_Instructions for the task:_ When you reach the line containing "SEC (316, 1762)" in the data below, begin returning lines exactly as written, and stop once the line containing "Knihy Forbes (46, 1945)" has been returned.

_Dataset records:_
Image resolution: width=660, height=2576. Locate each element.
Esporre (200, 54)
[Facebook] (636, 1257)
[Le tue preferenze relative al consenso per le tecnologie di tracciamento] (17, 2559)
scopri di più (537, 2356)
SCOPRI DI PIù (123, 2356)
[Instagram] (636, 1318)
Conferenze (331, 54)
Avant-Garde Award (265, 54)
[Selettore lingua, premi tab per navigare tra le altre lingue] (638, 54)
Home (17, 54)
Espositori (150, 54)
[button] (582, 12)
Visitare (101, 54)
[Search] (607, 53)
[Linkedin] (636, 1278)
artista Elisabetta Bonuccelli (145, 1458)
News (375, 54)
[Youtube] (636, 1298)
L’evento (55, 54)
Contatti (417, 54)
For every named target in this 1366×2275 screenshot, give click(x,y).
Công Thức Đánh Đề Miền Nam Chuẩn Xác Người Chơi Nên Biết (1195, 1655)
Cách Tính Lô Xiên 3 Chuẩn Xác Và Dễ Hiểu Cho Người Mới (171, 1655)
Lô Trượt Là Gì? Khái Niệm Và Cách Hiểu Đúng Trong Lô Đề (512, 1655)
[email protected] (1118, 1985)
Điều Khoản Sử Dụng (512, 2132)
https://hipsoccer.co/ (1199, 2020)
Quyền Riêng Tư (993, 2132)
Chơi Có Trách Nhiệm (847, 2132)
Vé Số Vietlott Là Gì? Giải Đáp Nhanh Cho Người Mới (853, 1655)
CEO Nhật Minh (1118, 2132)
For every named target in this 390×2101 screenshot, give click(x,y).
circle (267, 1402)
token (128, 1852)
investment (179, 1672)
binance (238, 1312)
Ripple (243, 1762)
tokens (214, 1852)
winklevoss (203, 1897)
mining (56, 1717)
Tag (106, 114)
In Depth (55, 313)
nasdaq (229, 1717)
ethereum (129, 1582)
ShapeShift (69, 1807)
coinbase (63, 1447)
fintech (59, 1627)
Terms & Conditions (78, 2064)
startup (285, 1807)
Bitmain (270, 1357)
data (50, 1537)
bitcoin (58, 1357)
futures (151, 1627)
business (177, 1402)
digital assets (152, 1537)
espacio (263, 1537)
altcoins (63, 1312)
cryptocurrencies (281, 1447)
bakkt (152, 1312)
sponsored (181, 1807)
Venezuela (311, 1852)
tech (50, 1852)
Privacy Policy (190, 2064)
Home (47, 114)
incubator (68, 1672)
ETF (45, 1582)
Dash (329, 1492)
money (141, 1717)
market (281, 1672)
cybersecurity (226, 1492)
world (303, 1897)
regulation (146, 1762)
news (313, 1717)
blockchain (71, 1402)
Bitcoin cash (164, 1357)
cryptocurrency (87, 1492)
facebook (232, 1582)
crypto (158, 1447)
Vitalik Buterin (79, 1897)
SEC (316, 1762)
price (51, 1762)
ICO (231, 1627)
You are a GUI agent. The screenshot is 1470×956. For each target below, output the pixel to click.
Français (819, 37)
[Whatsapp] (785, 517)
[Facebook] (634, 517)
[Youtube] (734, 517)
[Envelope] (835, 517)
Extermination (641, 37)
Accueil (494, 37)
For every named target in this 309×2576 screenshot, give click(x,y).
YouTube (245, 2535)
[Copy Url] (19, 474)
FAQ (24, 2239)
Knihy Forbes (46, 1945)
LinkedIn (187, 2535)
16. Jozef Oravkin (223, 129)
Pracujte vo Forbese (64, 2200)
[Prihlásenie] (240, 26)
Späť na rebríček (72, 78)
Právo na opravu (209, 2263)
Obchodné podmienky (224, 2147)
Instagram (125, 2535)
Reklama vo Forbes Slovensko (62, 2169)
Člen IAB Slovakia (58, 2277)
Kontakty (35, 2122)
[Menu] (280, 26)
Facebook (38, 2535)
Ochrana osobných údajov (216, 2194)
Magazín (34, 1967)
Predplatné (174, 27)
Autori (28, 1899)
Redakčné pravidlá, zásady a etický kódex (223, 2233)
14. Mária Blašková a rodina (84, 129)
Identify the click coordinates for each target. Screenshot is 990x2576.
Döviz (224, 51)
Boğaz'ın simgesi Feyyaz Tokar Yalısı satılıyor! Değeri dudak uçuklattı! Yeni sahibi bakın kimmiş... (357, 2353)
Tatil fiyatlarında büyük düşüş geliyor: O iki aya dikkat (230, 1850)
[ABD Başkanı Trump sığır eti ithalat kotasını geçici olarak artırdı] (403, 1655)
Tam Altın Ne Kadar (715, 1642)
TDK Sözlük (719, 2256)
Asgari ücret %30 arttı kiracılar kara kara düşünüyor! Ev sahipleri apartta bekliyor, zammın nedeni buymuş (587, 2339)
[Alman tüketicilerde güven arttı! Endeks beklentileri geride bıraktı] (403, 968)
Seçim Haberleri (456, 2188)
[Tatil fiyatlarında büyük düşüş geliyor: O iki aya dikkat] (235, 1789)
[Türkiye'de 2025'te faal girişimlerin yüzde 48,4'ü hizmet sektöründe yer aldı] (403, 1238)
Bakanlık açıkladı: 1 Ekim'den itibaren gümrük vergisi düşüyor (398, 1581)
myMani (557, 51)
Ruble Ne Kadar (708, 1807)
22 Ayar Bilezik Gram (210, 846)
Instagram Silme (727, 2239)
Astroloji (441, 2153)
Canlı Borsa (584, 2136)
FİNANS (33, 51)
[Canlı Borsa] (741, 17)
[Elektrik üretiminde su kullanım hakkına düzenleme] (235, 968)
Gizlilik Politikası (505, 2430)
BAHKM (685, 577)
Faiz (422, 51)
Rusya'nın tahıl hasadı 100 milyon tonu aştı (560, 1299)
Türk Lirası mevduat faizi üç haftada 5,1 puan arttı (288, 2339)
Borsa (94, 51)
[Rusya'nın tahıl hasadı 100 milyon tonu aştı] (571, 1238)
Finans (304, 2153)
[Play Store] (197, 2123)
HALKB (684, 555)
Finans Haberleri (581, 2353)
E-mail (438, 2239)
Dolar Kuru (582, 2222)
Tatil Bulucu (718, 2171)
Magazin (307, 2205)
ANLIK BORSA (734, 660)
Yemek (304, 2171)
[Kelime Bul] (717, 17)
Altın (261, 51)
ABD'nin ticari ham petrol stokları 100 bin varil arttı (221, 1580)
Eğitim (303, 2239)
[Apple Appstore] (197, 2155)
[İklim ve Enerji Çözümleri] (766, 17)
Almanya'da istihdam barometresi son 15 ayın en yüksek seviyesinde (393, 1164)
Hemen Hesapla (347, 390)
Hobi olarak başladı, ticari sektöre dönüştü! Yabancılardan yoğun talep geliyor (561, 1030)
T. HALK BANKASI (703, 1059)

_Task output:_
SEC (316, 1762)
price (51, 1762)
ICO (231, 1627)
You are a GUI agent. The screenshot is 1470×956. For each target below, output the pixel to click.
Français (819, 37)
[Whatsapp] (785, 517)
[Facebook] (634, 517)
[Youtube] (734, 517)
[Envelope] (835, 517)
Extermination (641, 37)
Accueil (494, 37)
For every named target in this 309×2576 screenshot, give click(x,y).
YouTube (245, 2535)
[Copy Url] (19, 474)
FAQ (24, 2239)
Knihy Forbes (46, 1945)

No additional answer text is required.